■ **TEXT PROVIDED**:
════════════════════

Open loubbrad opened 1 year ago
Hi,
This is probably due to a newer version of Triton being picked up, which is not compatible with the kernels we had written.
I'd recommend you using an older version of triton instead. The one we currently use is https://github.com/facebookresearch/xformers/blob/8e1673bd100699089fab1791969974495f3bbc6b/requirements-test.txt#L31
triton==2.0.0.dev20221105
Thanks for your reply. I am still failing to get a environment that allows me to use xFormerEncoderBlock with cuda. Given the requirement you have listed, my pip automatically downgrades pytorch to version 1.13.1. Pip also seems to install Triton 2.0.0 by default when installing the 2.0.0 version of pytorch.
Is there any resource for building a fresh working environment from scratch? Like a makefile? I'm sure this issue with Triton is temporary.
I faced the same error and double checked that error only happens on loss.backward()
call.
And it is true that triton==2.0.0.dev20221105
is incompatible with Torch 2.0.0
.
I tried to remove the triton and re-install it by using 'pip install triton==2.0.0.dev20221105',then this error is not occurred, but another error 'RuntimeError: CUDA error: device-side assert triggered' is occurred. I found this RuntimeError may be result from my installed CUDA version which is 11.3, while triton need 11.4+. Now I try to install xformers from source in a conda virtual environment.
CUDA version messages
Triton softmax kernel register spillover or invalid image caught.Deactivating this kernel, please file an issue int the xFormers repository Triton requires CUDA 11.4+ Triton layernorm kernel register spillover or invalid image caught. Deactivating this kernel, please file an issue in the xFormers repository Triton requires CUDA 11.4+
Final RuntimeError messages
Traceback (most recent call last): File "/root/source/lab/profun-som-dev/scripts/construct_gendis.py", line 176, in
main() File "/root/source/lab/profun-som-dev/scripts/construct_gendis.py", line 169, in main training_prog(opt) File "/root/source/lab/profun-som-dev/experiments/go/train.py", line 241, in training_prog scale_loss.backward() File "/root/miniconda3/envs/pytorch2.0/lib/python3.10/site-packages/torch/_tensor.py", line 487, in backward torch.autograd.backward( File "/root/miniconda3/envs/pytorch2.0/lib/python3.10/site-packages/torch/autograd/init.py", line 200, in backward Variable._execution_engine.run_backward( # Calls into the C++ engine to run the backward pass RuntimeError: CUDA error: device-side assert triggered CUDA kernel errors might be asynchronously reported at some other API call, so the stacktrace below might be incorrect. For debugging consider passing CUDA_LAUNCH_BLOCKING=1. Compile with TORCH_USE_CUDA_DSA
to enable device-side assertions.

════════════════════

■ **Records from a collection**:
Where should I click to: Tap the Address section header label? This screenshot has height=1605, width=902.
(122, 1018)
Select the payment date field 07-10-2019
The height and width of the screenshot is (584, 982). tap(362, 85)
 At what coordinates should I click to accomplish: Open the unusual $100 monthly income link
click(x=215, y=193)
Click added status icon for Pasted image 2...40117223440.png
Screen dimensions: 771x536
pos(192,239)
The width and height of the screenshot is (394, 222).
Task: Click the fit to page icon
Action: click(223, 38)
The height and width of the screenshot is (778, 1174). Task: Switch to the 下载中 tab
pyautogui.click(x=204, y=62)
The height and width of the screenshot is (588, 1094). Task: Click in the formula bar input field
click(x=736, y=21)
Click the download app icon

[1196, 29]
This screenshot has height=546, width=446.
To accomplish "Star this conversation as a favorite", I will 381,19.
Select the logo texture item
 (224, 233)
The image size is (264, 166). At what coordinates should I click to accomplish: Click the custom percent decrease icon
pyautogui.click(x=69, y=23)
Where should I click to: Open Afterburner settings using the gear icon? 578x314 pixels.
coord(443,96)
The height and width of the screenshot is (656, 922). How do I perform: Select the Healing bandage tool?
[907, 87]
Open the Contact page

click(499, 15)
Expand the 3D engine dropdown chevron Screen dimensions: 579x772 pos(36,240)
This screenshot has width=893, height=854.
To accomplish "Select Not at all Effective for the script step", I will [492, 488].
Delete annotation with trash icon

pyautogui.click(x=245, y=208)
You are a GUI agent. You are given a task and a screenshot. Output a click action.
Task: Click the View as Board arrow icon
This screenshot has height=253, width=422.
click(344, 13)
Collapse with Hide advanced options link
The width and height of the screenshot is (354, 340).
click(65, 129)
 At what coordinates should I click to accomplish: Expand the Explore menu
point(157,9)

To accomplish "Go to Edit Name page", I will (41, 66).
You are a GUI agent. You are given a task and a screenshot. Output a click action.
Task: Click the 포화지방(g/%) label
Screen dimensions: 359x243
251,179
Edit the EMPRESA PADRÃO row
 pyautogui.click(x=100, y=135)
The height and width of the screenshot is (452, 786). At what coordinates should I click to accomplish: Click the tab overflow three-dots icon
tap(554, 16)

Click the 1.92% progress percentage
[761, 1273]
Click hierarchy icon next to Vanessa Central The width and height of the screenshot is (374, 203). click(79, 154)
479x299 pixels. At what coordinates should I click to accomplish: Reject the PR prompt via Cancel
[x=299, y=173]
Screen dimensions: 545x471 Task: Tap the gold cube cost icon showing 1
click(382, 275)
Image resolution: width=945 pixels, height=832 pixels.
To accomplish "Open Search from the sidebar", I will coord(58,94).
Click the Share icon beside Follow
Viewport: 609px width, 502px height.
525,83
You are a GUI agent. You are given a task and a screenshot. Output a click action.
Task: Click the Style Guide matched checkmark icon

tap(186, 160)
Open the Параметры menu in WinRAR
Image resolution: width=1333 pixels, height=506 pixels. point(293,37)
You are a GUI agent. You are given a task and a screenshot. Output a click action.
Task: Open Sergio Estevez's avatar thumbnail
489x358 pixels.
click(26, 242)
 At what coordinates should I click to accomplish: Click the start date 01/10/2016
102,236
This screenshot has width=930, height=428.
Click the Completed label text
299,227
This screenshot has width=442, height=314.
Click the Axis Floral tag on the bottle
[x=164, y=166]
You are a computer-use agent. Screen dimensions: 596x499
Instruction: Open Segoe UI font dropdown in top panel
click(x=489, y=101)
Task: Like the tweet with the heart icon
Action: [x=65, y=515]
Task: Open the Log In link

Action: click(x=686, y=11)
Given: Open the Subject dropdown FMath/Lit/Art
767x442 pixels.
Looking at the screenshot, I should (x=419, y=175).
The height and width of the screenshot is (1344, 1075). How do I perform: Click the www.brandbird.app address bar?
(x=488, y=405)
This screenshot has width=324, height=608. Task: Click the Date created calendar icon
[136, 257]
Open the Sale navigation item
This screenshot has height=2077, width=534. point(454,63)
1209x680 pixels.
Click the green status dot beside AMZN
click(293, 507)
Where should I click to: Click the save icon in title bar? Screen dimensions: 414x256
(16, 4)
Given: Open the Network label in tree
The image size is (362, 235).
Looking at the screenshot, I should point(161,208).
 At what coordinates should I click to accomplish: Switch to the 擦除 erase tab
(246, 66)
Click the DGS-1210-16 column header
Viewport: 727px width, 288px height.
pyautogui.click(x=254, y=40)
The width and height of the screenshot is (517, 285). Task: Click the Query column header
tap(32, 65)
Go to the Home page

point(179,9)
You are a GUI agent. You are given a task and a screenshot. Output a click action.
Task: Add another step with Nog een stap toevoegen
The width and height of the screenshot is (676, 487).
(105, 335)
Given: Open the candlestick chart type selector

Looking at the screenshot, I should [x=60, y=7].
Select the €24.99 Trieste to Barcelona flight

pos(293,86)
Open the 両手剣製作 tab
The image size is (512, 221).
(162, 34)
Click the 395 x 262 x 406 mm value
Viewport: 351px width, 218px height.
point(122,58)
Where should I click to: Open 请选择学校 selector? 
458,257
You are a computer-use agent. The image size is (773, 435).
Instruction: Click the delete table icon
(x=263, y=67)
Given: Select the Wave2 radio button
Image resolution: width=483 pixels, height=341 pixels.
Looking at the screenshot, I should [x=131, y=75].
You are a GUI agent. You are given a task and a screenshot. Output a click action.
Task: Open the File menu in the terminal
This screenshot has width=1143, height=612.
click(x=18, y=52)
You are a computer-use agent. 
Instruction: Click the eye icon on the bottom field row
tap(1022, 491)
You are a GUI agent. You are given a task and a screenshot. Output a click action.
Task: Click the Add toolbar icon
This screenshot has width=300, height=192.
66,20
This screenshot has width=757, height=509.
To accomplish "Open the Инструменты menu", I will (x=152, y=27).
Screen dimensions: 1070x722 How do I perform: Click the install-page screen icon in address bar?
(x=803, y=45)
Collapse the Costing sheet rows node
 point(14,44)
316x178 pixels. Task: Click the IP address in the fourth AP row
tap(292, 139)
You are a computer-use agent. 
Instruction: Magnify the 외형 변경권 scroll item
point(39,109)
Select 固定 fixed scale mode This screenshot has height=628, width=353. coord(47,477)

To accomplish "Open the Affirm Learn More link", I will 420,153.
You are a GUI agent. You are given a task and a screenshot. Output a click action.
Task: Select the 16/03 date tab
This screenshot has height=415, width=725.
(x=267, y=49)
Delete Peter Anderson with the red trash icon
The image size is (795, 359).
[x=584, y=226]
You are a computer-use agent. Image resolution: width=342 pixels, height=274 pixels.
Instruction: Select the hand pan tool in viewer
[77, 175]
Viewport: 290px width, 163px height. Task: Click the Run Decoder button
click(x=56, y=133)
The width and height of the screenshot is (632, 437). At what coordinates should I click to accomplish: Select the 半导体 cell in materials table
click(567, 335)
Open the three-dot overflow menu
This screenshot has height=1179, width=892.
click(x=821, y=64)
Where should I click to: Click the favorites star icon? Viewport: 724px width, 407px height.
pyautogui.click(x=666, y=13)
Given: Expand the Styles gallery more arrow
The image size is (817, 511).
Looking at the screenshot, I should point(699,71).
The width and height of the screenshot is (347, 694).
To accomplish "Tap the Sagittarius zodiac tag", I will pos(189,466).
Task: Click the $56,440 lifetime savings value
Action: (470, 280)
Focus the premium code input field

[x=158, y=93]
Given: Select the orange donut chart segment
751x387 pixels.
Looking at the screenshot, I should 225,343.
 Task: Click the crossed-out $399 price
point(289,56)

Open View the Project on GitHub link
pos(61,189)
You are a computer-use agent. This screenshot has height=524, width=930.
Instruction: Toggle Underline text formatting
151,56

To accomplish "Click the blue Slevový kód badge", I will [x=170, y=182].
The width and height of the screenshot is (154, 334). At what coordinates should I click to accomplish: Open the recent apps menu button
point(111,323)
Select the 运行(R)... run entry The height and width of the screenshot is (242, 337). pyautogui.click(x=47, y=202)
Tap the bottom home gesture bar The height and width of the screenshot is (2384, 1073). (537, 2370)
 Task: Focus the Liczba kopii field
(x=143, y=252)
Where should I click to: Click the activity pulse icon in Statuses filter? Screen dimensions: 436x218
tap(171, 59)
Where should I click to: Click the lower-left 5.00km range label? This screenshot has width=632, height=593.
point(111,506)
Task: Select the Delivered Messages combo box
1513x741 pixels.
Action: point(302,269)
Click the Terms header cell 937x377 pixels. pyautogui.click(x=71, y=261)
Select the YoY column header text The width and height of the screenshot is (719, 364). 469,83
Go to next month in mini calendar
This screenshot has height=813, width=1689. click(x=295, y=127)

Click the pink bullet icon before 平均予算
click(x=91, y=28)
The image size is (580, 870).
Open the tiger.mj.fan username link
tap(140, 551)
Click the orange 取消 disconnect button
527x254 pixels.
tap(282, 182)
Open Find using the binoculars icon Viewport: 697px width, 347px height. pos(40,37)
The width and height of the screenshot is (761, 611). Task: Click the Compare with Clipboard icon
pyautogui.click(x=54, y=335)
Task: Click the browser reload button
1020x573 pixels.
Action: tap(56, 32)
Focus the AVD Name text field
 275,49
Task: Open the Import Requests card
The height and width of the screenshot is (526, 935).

════════════════════

■ **COMPLETE THE FOLLOWING**:
a – Repeat the passage of the Triton thread from "Is there any" up to and including "happens on loss.backward()".
b – Answer these questions using the Triton thread:
(i) Which Triton version is recommended as the one currently used?
(ii) To which PyTorch version does pip automatically downgrade when given that requirement?
(iii) Which CUDA version was installed by the commenter who got the "device-side assert triggered" error?

■ **LIST OF SOLUTIONS**:
a –
Is there any resource for building a fresh working environment from scratch? Like a makefile? I'm sure this issue with Triton is temporary.
I faced the same error and double checked that error only happens on loss.backward()

b –
(i) triton==2.0.0.dev20221105
(ii) 1.13.1
(iii) 11.3